_Exercise brief_: Quote the items word for word, beginning with the first line and continuing through the line that contains "click(x=196, y=544)".

.....

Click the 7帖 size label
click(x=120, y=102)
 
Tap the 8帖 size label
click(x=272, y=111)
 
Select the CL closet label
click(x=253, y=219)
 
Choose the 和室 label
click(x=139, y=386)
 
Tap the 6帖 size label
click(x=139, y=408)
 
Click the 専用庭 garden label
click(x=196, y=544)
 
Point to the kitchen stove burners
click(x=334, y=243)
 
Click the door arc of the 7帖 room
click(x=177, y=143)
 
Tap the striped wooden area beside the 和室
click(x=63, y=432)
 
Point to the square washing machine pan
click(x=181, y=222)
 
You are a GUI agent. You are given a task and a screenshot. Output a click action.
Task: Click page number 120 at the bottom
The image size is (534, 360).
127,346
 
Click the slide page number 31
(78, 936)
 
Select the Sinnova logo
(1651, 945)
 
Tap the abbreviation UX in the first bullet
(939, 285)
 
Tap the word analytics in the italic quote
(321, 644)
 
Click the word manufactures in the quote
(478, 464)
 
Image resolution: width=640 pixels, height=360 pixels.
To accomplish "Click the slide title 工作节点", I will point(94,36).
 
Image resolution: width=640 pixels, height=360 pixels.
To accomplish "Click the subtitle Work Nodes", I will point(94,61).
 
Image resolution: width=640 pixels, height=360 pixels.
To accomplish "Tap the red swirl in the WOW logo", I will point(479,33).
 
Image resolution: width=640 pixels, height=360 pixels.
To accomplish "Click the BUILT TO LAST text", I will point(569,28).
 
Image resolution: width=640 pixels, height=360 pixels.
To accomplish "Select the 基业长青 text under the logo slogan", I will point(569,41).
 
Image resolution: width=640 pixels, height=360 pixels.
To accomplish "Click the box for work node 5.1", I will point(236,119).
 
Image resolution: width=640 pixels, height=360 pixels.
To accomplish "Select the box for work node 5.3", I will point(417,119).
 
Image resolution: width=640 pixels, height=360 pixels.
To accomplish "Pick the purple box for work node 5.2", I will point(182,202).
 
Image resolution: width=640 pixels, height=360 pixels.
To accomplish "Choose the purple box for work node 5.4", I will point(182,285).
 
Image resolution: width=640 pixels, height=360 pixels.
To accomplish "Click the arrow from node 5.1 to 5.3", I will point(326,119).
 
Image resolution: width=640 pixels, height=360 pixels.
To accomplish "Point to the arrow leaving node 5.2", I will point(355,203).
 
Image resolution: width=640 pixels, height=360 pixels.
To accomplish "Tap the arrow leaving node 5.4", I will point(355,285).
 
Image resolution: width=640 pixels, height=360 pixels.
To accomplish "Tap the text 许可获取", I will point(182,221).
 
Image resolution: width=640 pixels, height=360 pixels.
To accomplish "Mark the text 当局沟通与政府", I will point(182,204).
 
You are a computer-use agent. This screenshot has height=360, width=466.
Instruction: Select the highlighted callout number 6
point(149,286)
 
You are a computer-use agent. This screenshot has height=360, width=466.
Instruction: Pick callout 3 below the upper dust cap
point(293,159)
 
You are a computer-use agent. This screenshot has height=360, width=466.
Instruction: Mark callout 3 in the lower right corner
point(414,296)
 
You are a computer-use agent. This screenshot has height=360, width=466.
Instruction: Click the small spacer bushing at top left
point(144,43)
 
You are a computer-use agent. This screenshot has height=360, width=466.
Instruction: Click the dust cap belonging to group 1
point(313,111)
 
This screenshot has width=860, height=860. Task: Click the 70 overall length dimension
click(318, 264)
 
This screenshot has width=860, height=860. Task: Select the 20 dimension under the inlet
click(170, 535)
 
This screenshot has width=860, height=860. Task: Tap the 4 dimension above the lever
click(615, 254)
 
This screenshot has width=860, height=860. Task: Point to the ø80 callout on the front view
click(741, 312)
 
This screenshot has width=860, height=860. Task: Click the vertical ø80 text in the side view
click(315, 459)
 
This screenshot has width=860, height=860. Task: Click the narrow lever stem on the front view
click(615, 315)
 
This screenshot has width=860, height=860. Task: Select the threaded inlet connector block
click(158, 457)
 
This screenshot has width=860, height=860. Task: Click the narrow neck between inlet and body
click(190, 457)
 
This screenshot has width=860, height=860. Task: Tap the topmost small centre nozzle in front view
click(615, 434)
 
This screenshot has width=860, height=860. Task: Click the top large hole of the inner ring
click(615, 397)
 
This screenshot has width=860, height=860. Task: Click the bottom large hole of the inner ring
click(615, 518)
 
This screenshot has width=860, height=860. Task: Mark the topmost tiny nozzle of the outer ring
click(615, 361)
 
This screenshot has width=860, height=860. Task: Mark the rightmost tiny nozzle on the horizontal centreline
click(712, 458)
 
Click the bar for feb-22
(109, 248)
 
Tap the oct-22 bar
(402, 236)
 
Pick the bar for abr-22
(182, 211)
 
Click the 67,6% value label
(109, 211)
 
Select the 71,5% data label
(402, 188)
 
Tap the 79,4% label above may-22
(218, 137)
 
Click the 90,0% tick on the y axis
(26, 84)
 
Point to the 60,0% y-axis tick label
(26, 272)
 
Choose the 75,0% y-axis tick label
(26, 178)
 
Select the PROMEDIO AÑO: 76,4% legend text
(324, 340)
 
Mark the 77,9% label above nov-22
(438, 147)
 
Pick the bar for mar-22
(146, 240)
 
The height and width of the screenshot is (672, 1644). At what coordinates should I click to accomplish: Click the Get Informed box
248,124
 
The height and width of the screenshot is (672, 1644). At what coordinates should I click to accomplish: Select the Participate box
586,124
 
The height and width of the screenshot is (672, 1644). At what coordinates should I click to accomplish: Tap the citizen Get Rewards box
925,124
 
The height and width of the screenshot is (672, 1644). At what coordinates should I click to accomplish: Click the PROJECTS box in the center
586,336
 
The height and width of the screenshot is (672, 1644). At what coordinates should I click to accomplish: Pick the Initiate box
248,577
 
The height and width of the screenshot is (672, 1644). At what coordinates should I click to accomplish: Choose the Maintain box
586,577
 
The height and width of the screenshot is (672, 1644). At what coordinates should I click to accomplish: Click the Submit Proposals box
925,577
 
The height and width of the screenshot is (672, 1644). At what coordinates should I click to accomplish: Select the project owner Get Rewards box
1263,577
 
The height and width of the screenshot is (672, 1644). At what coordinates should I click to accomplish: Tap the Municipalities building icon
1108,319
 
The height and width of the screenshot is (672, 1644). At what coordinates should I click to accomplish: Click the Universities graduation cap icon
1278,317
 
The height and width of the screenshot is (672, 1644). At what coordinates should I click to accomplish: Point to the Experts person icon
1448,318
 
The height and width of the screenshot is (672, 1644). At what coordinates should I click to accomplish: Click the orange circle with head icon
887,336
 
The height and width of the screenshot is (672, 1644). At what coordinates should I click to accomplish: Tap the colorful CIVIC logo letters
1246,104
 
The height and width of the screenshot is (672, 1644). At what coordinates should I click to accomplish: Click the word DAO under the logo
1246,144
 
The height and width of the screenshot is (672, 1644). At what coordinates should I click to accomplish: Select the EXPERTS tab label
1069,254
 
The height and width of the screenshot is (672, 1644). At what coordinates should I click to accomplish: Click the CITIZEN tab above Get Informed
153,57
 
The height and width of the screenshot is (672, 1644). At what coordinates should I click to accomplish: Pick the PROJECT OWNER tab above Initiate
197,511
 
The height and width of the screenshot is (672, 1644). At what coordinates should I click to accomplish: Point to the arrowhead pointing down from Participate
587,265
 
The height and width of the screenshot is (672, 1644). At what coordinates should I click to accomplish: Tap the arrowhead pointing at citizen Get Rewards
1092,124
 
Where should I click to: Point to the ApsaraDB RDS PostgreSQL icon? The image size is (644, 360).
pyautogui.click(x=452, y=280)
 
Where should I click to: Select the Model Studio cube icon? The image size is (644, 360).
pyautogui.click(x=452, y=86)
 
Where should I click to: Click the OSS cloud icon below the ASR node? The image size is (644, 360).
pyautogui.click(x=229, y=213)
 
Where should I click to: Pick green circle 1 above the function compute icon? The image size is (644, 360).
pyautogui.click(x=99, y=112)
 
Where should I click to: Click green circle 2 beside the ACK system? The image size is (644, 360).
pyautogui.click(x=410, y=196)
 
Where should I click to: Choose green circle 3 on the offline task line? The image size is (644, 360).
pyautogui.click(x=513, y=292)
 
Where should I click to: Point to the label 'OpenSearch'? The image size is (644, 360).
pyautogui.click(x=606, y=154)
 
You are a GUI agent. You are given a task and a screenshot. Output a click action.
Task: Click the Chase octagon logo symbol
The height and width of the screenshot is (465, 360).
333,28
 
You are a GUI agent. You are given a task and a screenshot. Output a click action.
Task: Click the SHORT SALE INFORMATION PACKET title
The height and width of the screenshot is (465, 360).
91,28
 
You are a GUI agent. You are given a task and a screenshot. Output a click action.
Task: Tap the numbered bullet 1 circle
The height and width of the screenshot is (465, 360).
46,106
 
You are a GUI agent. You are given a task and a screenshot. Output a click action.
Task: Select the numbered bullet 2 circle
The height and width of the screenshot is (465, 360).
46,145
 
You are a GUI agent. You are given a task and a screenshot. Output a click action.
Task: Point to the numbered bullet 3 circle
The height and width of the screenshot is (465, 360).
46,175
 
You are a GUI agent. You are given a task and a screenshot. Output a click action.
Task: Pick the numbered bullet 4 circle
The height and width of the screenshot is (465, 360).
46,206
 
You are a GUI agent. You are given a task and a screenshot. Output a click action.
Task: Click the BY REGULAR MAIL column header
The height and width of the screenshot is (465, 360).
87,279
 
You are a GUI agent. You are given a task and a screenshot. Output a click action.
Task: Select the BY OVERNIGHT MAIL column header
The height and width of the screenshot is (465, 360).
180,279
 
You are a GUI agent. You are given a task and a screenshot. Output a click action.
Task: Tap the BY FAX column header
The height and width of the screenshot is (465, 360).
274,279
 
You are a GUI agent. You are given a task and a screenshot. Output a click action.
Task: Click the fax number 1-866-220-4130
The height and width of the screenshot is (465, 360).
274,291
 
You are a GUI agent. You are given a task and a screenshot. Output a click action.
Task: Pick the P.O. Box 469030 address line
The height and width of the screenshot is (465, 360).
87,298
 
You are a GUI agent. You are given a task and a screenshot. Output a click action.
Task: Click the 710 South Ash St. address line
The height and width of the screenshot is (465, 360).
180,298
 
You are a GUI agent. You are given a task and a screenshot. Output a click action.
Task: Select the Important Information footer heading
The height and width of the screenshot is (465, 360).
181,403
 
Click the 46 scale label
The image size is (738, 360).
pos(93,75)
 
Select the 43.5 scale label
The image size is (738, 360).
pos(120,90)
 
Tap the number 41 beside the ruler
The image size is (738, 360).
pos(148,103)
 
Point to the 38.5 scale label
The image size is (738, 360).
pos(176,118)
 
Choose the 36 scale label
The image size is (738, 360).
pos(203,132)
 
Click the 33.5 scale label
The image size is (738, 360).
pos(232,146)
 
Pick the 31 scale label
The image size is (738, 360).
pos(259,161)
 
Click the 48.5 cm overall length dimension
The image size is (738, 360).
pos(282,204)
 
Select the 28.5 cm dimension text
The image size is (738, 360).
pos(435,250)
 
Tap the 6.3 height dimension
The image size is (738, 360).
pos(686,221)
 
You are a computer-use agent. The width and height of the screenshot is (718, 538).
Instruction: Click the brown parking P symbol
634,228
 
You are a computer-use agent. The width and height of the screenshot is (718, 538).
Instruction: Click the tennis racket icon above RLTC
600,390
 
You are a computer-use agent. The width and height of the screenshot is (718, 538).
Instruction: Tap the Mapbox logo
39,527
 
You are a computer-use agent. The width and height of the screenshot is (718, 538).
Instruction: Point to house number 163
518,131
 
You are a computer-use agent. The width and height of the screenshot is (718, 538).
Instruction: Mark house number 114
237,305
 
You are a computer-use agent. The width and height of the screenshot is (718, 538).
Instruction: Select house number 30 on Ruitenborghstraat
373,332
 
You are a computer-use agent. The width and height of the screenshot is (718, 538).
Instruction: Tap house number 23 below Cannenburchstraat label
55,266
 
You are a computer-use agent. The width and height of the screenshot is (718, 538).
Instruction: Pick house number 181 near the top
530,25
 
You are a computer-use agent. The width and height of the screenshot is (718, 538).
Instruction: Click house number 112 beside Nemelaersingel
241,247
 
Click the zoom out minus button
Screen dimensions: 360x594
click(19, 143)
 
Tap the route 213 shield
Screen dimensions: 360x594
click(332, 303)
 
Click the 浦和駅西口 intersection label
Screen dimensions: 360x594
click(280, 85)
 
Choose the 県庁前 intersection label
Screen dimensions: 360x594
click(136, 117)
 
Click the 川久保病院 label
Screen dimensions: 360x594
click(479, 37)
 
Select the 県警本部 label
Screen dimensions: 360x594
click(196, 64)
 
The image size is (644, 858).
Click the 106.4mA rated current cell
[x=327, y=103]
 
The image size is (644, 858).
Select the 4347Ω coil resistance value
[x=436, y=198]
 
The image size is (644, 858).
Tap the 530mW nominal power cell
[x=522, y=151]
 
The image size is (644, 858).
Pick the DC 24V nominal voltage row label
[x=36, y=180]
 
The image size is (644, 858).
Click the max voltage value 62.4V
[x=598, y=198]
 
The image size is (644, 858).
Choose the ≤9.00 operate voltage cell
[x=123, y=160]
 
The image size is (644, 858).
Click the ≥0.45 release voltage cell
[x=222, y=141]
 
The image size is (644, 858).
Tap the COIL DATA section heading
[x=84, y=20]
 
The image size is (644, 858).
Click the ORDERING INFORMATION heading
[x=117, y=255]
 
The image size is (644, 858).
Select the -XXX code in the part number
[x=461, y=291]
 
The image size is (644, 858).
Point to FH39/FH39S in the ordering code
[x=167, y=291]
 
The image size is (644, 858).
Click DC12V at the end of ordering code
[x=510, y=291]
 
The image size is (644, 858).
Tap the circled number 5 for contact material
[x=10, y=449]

.....

_Output for this exercise_:
Click the 7帖 size label
click(x=120, y=102)
 
Tap the 8帖 size label
click(x=272, y=111)
 
Select the CL closet label
click(x=253, y=219)
 
Choose the 和室 label
click(x=139, y=386)
 
Tap the 6帖 size label
click(x=139, y=408)
 
Click the 専用庭 garden label
click(x=196, y=544)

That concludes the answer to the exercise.